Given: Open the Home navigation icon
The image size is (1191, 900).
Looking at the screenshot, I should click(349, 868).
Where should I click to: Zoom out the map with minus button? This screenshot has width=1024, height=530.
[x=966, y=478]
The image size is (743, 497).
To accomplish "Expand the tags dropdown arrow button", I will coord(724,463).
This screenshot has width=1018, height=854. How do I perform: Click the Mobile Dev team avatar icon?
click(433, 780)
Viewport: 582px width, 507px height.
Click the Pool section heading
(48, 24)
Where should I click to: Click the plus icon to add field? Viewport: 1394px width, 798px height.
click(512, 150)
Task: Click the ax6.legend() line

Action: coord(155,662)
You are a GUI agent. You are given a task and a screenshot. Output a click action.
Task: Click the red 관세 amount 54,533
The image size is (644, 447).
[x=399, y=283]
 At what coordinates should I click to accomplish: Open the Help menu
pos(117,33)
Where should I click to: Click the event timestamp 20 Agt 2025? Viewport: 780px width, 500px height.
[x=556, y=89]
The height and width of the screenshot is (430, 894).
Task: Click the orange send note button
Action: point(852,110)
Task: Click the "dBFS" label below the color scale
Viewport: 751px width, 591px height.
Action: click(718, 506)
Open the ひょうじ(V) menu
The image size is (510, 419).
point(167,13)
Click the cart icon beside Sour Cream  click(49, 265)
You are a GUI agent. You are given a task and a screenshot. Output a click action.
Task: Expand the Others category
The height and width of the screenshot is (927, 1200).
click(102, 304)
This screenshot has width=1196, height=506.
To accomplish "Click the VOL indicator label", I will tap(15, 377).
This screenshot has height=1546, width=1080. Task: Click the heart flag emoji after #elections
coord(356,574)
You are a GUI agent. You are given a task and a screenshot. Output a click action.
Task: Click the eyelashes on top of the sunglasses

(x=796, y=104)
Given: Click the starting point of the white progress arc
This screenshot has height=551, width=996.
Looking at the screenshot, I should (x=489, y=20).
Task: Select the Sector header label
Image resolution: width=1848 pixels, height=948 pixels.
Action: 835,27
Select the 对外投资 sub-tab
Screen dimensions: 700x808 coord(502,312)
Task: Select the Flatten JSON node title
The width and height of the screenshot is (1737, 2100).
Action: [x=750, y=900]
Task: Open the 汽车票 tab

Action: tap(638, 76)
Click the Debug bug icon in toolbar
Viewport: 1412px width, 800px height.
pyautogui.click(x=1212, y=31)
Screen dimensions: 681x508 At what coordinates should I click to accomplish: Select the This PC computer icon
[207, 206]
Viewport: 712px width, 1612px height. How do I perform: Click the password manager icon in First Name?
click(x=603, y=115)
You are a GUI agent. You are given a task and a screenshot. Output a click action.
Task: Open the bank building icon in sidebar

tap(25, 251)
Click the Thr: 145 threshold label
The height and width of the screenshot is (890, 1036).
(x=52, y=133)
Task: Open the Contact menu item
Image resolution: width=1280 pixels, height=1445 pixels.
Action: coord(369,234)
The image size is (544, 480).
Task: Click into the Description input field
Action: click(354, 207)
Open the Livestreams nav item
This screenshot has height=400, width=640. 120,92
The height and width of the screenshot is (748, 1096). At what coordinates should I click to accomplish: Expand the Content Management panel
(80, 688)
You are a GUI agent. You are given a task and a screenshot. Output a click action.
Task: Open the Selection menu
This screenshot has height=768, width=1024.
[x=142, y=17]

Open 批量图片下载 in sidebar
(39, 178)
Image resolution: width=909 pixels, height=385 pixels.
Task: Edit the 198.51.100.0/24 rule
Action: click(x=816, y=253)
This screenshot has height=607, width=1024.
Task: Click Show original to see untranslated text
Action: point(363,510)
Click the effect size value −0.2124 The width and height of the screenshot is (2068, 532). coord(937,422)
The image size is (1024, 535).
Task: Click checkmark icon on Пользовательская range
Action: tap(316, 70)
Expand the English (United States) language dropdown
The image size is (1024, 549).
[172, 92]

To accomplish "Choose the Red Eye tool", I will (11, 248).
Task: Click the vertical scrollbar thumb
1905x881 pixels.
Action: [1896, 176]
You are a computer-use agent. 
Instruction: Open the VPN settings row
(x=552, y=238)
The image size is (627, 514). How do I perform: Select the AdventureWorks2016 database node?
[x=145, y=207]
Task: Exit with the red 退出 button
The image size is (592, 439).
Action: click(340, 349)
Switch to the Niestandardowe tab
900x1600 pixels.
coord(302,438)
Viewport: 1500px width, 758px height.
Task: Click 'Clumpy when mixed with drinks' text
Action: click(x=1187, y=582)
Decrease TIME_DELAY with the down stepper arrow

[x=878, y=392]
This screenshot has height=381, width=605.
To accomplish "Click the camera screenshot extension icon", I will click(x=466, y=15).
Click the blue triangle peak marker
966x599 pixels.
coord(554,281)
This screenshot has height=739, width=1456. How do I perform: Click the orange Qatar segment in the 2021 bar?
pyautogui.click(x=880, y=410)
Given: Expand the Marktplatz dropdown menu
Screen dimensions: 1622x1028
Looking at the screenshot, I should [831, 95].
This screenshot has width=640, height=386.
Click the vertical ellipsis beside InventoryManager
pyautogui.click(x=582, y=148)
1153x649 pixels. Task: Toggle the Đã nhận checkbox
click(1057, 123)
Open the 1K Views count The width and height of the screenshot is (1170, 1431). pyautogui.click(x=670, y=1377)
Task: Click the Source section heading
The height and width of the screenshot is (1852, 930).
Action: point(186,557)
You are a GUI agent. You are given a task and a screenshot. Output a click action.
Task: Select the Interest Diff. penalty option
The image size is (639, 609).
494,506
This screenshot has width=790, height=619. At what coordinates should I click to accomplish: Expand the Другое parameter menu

- **HOW TO COMPLETE THIS TASK**:
Output every record above in full, exactly as it reads.

- **WRITTEN REPLY**:
Given: Open the Home navigation icon
The image size is (1191, 900).
Looking at the screenshot, I should click(349, 868).
Where should I click to: Zoom out the map with minus button? This screenshot has width=1024, height=530.
[x=966, y=478]
The image size is (743, 497).
To accomplish "Expand the tags dropdown arrow button", I will coord(724,463).
This screenshot has width=1018, height=854. How do I perform: Click the Mobile Dev team avatar icon?
click(433, 780)
Viewport: 582px width, 507px height.
Click the Pool section heading
(48, 24)
Where should I click to: Click the plus icon to add field? Viewport: 1394px width, 798px height.
click(512, 150)
Task: Click the ax6.legend() line

Action: coord(155,662)
You are a GUI agent. You are given a task and a screenshot. Output a click action.
Task: Click the red 관세 amount 54,533
The image size is (644, 447).
[x=399, y=283]
 At what coordinates should I click to accomplish: Open the Help menu
pos(117,33)
Where should I click to: Click the event timestamp 20 Agt 2025? Viewport: 780px width, 500px height.
[x=556, y=89]
The height and width of the screenshot is (430, 894).
Task: Click the orange send note button
Action: point(852,110)
Task: Click the "dBFS" label below the color scale
Viewport: 751px width, 591px height.
Action: click(718, 506)
Open the ひょうじ(V) menu
The image size is (510, 419).
point(167,13)
Click the cart icon beside Sour Cream  click(49, 265)
You are a GUI agent. You are given a task and a screenshot. Output a click action.
Task: Expand the Others category
The height and width of the screenshot is (927, 1200).
click(102, 304)
This screenshot has width=1196, height=506.
To accomplish "Click the VOL indicator label", I will tap(15, 377).
This screenshot has height=1546, width=1080. Task: Click the heart flag emoji after #elections
coord(356,574)
You are a GUI agent. You are given a task and a screenshot. Output a click action.
Task: Click the eyelashes on top of the sunglasses

(x=796, y=104)
Given: Click the starting point of the white progress arc
This screenshot has height=551, width=996.
Looking at the screenshot, I should (x=489, y=20).
Task: Select the Sector header label
Image resolution: width=1848 pixels, height=948 pixels.
Action: 835,27
Select the 对外投资 sub-tab
Screen dimensions: 700x808 coord(502,312)
Task: Select the Flatten JSON node title
The width and height of the screenshot is (1737, 2100).
Action: [x=750, y=900]
Task: Open the 汽车票 tab

Action: tap(638, 76)
Click the Debug bug icon in toolbar
Viewport: 1412px width, 800px height.
pyautogui.click(x=1212, y=31)
Screen dimensions: 681x508 At what coordinates should I click to accomplish: Select the This PC computer icon
[207, 206]
Viewport: 712px width, 1612px height. How do I perform: Click the password manager icon in First Name?
click(x=603, y=115)
You are a GUI agent. You are given a task and a screenshot. Output a click action.
Task: Open the bank building icon in sidebar

tap(25, 251)
Click the Thr: 145 threshold label
The height and width of the screenshot is (890, 1036).
(x=52, y=133)
Task: Open the Contact menu item
Image resolution: width=1280 pixels, height=1445 pixels.
Action: coord(369,234)
The image size is (544, 480).
Task: Click into the Description input field
Action: click(354, 207)
Open the Livestreams nav item
This screenshot has height=400, width=640. 120,92
The height and width of the screenshot is (748, 1096). At what coordinates should I click to accomplish: Expand the Content Management panel
(80, 688)
You are a GUI agent. You are given a task and a screenshot. Output a click action.
Task: Open the Selection menu
This screenshot has height=768, width=1024.
[x=142, y=17]

Open 批量图片下载 in sidebar
(39, 178)
Image resolution: width=909 pixels, height=385 pixels.
Task: Edit the 198.51.100.0/24 rule
Action: click(x=816, y=253)
This screenshot has height=607, width=1024.
Task: Click Show original to see untranslated text
Action: point(363,510)
Click the effect size value −0.2124 The width and height of the screenshot is (2068, 532). coord(937,422)
The image size is (1024, 535).
Task: Click checkmark icon on Пользовательская range
Action: tap(316, 70)
Expand the English (United States) language dropdown
The image size is (1024, 549).
[172, 92]

To accomplish "Choose the Red Eye tool", I will (11, 248).
Task: Click the vertical scrollbar thumb
1905x881 pixels.
Action: [1896, 176]
You are a computer-use agent. 
Instruction: Open the VPN settings row
(x=552, y=238)
The image size is (627, 514). How do I perform: Select the AdventureWorks2016 database node?
[x=145, y=207]
Task: Exit with the red 退出 button
The image size is (592, 439).
Action: click(340, 349)
Switch to the Niestandardowe tab
900x1600 pixels.
coord(302,438)
Viewport: 1500px width, 758px height.
Task: Click 'Clumpy when mixed with drinks' text
Action: click(x=1187, y=582)
Decrease TIME_DELAY with the down stepper arrow

[x=878, y=392]
This screenshot has height=381, width=605.
To accomplish "Click the camera screenshot extension icon", I will click(x=466, y=15).
Click the blue triangle peak marker
966x599 pixels.
coord(554,281)
This screenshot has height=739, width=1456. How do I perform: Click the orange Qatar segment in the 2021 bar?
pyautogui.click(x=880, y=410)
Given: Expand the Marktplatz dropdown menu
Screen dimensions: 1622x1028
Looking at the screenshot, I should [831, 95].
This screenshot has width=640, height=386.
Click the vertical ellipsis beside InventoryManager
pyautogui.click(x=582, y=148)
1153x649 pixels. Task: Toggle the Đã nhận checkbox
click(1057, 123)
Open the 1K Views count The width and height of the screenshot is (1170, 1431). pyautogui.click(x=670, y=1377)
Task: Click the Source section heading
The height and width of the screenshot is (1852, 930).
Action: point(186,557)
You are a GUI agent. You are given a task and a screenshot. Output a click action.
Task: Select the Interest Diff. penalty option
The image size is (639, 609).
494,506
This screenshot has width=790, height=619. At what coordinates should I click to accomplish: Expand the Другое parameter menu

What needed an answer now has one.